§ Problem details
Lines before the one containing "[Toggle navigation] (40, 122)" are left out; output the rest of the data exactly, through the final line.

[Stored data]
--------

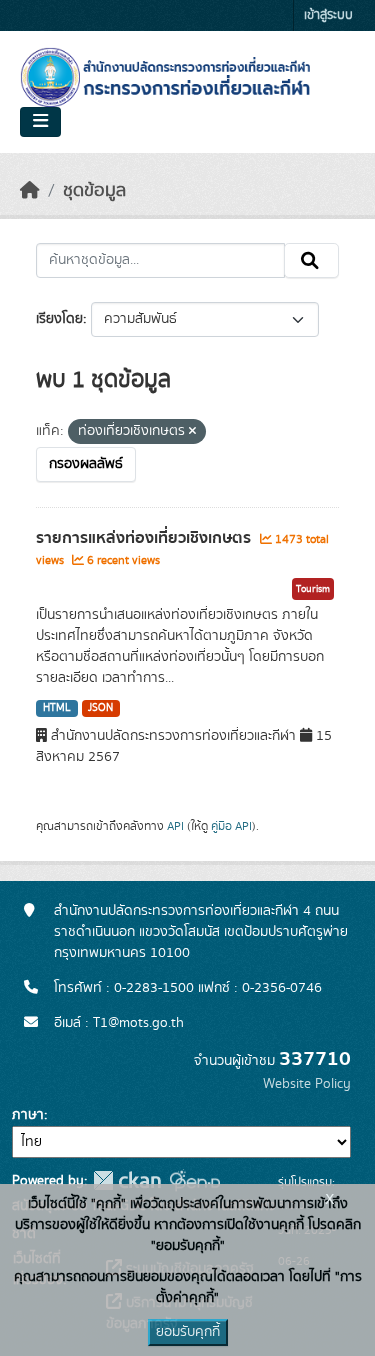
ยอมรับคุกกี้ (188, 1332)
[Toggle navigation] (40, 122)
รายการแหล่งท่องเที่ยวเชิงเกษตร (145, 538)
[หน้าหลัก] (30, 191)
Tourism (313, 589)
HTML (57, 708)
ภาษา (28, 1115)
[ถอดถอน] (192, 432)
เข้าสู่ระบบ (328, 15)
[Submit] (311, 261)
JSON (100, 708)
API (175, 826)
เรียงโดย (59, 319)
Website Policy (307, 1084)
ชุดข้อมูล (94, 191)
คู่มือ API (231, 826)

--------

§ Result of this task
[Toggle navigation] (40, 122)
รายการแหล่งท่องเที่ยวเชิงเกษตร (145, 538)
[หน้าหลัก] (30, 191)
Tourism (313, 589)
HTML (57, 708)
ภาษา (28, 1115)
[ถอดถอน] (192, 432)
เข้าสู่ระบบ (328, 15)
[Submit] (311, 261)
JSON (100, 708)
API (175, 826)
เรียงโดย (59, 319)
Website Policy (307, 1084)
ชุดข้อมูล (94, 191)
คู่มือ API (231, 826)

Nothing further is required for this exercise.